First Woman Beth FrenchBeth French is an Ultra-Marathon Swimmer and environmentalist who had a dream to, ‘walk into the water and swim until I reached another country.’

Wheelchair-bound at 17 years old with M.E. Beth has since become the First Woman (the first person in fact) to have swum from Cornwall to the Isles of Scilly.

Making more than good on her childhood dream, Beth has swum the English Channel, the Molokai Channnel in Hawaii and is about to embark on an extraordinary feat for 2016: seven channels in a year – without a wetsuit or physical assistance.

First Women discovers how a young girl who was once told that ‘women are not meant to be ambitious,’ became one of the most inspirational extreme swimmers in the world.

‘Being a single mum is what prompted me to start Channel Swimming’

But obviously, people assumed it would prevent me! As a child, I wasn’t taught to follow my dreams. What I wanted to teach my son is that making your dreams a reality is what makes the world a better place and breeds inspiration. Yes, I’m a self-employed single mum and could easily have crumbled. Instead, I chose to show Dylan that it is possible and important to manifest your dreams – whatever else is going on.

‘Apparent blocks can simply be highlighting a different way to the same goal’

Before motherhood you juggle work, social life and hobbies. After a baby it can be easy to drop the lot.  Yes,  Dylan is now my North – but North isn’t only the direction. It simply helps me make better sense of the map of my life.

The alleged male-only ability to ‘compartmentalise’ is a safety valve that I can’t afford to believe I don’t have as a woman’

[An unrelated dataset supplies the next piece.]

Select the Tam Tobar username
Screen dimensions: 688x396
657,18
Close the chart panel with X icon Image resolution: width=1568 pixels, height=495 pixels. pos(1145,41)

We’re told that men are traditionally good at compartmentalising and women are better at networking. I can do both – so can most of us, despite what society tells us about gender. Being able to shelve something until I can manage it has saved my sanity for years.

My femaleness is a useful guide when it comes to wellness’

It’s commonplace for female endurance athletes to lose their natural cycle as their bodies strive to conserve nutrients. I use my cycle as a mirror in which to view my overall health. As long as I stay cyclic, I know I haven’t pushed myself too far.

‘Women are not supposed to be ambitious’

This is what I grew up hearing. I love my family but to be feminine was not to excel particularly. Drive was considered unattractive. I was told to keep what I loved as a hobby. I rejected a massive piece of parenting when I swam the Channel but it made me stronger in my personal conviction that I do not need anyone’s approval to be me.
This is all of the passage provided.